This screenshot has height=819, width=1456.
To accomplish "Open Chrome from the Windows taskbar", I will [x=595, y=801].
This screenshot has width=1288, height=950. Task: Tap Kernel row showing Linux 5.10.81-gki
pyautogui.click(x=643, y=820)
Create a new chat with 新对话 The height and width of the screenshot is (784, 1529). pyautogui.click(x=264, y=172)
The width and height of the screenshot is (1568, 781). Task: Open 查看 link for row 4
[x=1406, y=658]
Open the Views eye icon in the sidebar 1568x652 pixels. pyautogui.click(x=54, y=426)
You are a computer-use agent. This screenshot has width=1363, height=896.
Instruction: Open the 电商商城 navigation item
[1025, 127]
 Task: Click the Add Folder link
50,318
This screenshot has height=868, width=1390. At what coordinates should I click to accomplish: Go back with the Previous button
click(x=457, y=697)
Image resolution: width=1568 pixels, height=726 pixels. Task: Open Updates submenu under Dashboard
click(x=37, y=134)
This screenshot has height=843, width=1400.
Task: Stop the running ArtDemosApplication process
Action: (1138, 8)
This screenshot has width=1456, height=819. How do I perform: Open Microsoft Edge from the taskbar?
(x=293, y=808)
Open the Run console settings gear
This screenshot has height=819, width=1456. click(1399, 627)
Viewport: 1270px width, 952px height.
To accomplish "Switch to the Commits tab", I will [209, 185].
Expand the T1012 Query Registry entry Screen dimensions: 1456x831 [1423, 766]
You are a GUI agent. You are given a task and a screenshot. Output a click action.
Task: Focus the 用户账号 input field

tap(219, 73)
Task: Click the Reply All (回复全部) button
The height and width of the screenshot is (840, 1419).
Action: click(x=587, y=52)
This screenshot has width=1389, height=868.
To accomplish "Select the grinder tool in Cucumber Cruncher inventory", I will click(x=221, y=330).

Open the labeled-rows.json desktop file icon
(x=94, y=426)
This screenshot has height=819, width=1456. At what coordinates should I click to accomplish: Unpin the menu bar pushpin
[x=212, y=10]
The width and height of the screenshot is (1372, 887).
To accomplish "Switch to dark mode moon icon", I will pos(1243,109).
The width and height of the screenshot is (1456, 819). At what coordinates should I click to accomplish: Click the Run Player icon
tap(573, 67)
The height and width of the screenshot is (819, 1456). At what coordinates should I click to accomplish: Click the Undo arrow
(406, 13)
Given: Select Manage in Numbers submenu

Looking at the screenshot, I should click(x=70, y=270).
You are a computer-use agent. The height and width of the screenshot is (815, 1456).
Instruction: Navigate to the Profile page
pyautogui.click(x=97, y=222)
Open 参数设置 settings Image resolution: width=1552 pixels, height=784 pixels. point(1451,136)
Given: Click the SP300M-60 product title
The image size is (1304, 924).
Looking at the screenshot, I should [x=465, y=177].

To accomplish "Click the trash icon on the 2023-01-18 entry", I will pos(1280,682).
____
:: What the exercise asks ::
Return the listing. Match it exactly.

:: Response ::
This screenshot has height=819, width=1456.
To accomplish "Open Chrome from the Windows taskbar", I will [x=595, y=801].
This screenshot has width=1288, height=950. Task: Tap Kernel row showing Linux 5.10.81-gki
pyautogui.click(x=643, y=820)
Create a new chat with 新对话 The height and width of the screenshot is (784, 1529). pyautogui.click(x=264, y=172)
The width and height of the screenshot is (1568, 781). Task: Open 查看 link for row 4
[x=1406, y=658]
Open the Views eye icon in the sidebar 1568x652 pixels. pyautogui.click(x=54, y=426)
You are a computer-use agent. This screenshot has width=1363, height=896.
Instruction: Open the 电商商城 navigation item
[1025, 127]
 Task: Click the Add Folder link
50,318
This screenshot has height=868, width=1390. At what coordinates should I click to accomplish: Go back with the Previous button
click(x=457, y=697)
Image resolution: width=1568 pixels, height=726 pixels. Task: Open Updates submenu under Dashboard
click(x=37, y=134)
This screenshot has height=843, width=1400.
Task: Stop the running ArtDemosApplication process
Action: (1138, 8)
This screenshot has width=1456, height=819. How do I perform: Open Microsoft Edge from the taskbar?
(x=293, y=808)
Open the Run console settings gear
This screenshot has height=819, width=1456. click(1399, 627)
Viewport: 1270px width, 952px height.
To accomplish "Switch to the Commits tab", I will [209, 185].
Expand the T1012 Query Registry entry Screen dimensions: 1456x831 [1423, 766]
You are a GUI agent. You are given a task and a screenshot. Output a click action.
Task: Focus the 用户账号 input field

tap(219, 73)
Task: Click the Reply All (回复全部) button
The height and width of the screenshot is (840, 1419).
Action: click(x=587, y=52)
This screenshot has width=1389, height=868.
To accomplish "Select the grinder tool in Cucumber Cruncher inventory", I will click(x=221, y=330).

Open the labeled-rows.json desktop file icon
(x=94, y=426)
This screenshot has height=819, width=1456. At what coordinates should I click to accomplish: Unpin the menu bar pushpin
[x=212, y=10]
The width and height of the screenshot is (1372, 887).
To accomplish "Switch to dark mode moon icon", I will pos(1243,109).
The width and height of the screenshot is (1456, 819). At what coordinates should I click to accomplish: Click the Run Player icon
tap(573, 67)
The height and width of the screenshot is (819, 1456). At what coordinates should I click to accomplish: Click the Undo arrow
(406, 13)
Given: Select Manage in Numbers submenu

Looking at the screenshot, I should click(x=70, y=270).
You are a computer-use agent. The height and width of the screenshot is (815, 1456).
Instruction: Navigate to the Profile page
pyautogui.click(x=97, y=222)
Open 参数设置 settings Image resolution: width=1552 pixels, height=784 pixels. point(1451,136)
Given: Click the SP300M-60 product title
The image size is (1304, 924).
Looking at the screenshot, I should [x=465, y=177].

To accomplish "Click the trash icon on the 2023-01-18 entry", I will pos(1280,682).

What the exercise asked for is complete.